The so-called housing bubble we appear to be experiencing is caused by the fact that banks are holding foreclosed homes in their inventory rather than selling them because putting them on the market will only reduce already depressed housing values.  Similarly, the banks are also refraining from foreclosing on homes and moving toward more workout programs and modifications because they're starting to realize the error of their greedy ways. 

When faced with the tax consequences of the restructuring of individual consumer debt; either through foreclosure, repossession, or modification; filing bankruptcy provides a safe harbor and important IRS exclusions.  There is another exclusion under the Mortgage Forgiveness Debt Relief Act of 2007 that applies to Qualified Principal Residence Indebtedness on or after Jan. 1, 2006. 

It is important to remember that most financial transactions have tax consequences and we all know that ignoring the IRS with its hand out is never a good idea.  Consult with your lawyer to fully understand the tax consequences and restructure debt in the way that best minimizes tax liabilities for you. 

Federal Income Tax in Chapter 7 Bankruptcy

Generally, taxes are treated the same as other debts in a chapter 7 bankruptcy case.  Taxes may be treated as secured, unsecured, or non-priority unsecured, or some combination.  IRS Code, found in 26 U.S.C. 6321, states that the government is secured if it has recorded a notice of lien.  Taxes that have been recorded as a  lien are a priority and must be paid in bankruptcy and cannot be discharged.  

A colleague of mine,  John Greifendorf, addressed the question, Can I discharge Federal Income Tax in Bankruptcy?  His article is concise and outlines five conditions for discharging what the debtor owes to the IRS and even sets forth and example to follow. 

The Five Conditions are:

  1. The due date for filing the tax return was not less than three years ago
  2. The tax return was filed at least two years ago
  3. The tax assessment is at least 240 days old
  4. The tax return was not fraudulent
  5. The tax payor is not guilty of tax evasion

If the debtor meets the qualifications, then the tax liability is not a priority and is discharged in bankruptcy; 11 U.S.C. 523(a)(1).  Unsecured taxes that are deemed a priority, fall outside the scope of the conditions discussed by Mr.
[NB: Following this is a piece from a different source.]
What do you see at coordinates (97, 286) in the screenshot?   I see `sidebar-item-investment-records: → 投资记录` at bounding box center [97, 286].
Greifendorf and cannot be discharged in bankruptcy.

Timing is a critical component in deciding to file for bankruptcy protection and the advice of a bankruptcy attorney will address this issue.  Best practices include filing all tax returns prior to filing a bankruptcy petition with the court.  Seek the advice of a CPA or tax attorney regarding IRS claims. 
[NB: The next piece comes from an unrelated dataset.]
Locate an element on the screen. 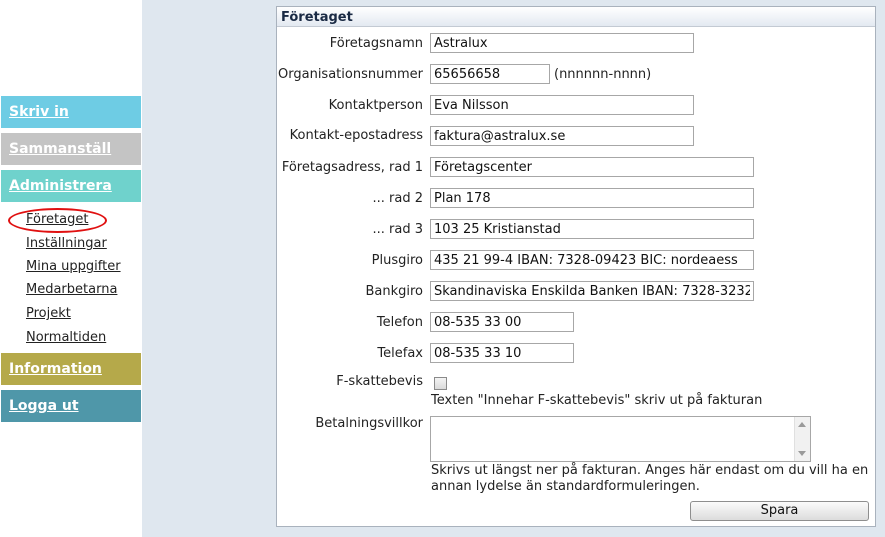  plusgiro-field is located at coordinates (592, 260).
Mortgage Modifications in Bankruptcy Rejected

I just finished reading Battle on the Homefront  by Steven Seidenberg, in the latest issue of ABA Journal. With the rejection of Senate Bill 61 back in April, homeowners are left with trying to work out deals with the same parties that essentially helped create the foreclosure problems. Steven did a great job in outlining the current state of the foreclosure crisis and covers the problems in bankruptcy that homeowners are facing. I agree. We need to do more for homeowners in trouble and Bankruptcy Court can provide the neutral forum.

I’ve been watching the news and wrote my Senator to vote in favor of SB61 to no avail. I hear from clients, “If we could just write down some of our principal, we could afford the payments.” The federal government’s Home Affordable Plan doesn’t appear to be working and the lender’s aren’t moving fast enough to help homeowners in trouble.

In California, our problems are overwhelming because many of us have taken out jumbo loans during the housing boom and subsequently we have seen some of the nation’s greatest home price declines, creating substantial negative equity. The original Obama Plan excluded many California mortgages because the plan does not deal with mortgages that substantially exceed the value of the home. Recent changes to the plan have included homes with substantial negative equity, while the high value homes remain excluded from the program.

Ultimately, we need to show the lenders some value in the modification process. What this means, is that if modifying the mortgage will provide a lesser loss than the foreclosure, the lender is more likely to accept the modification proposal.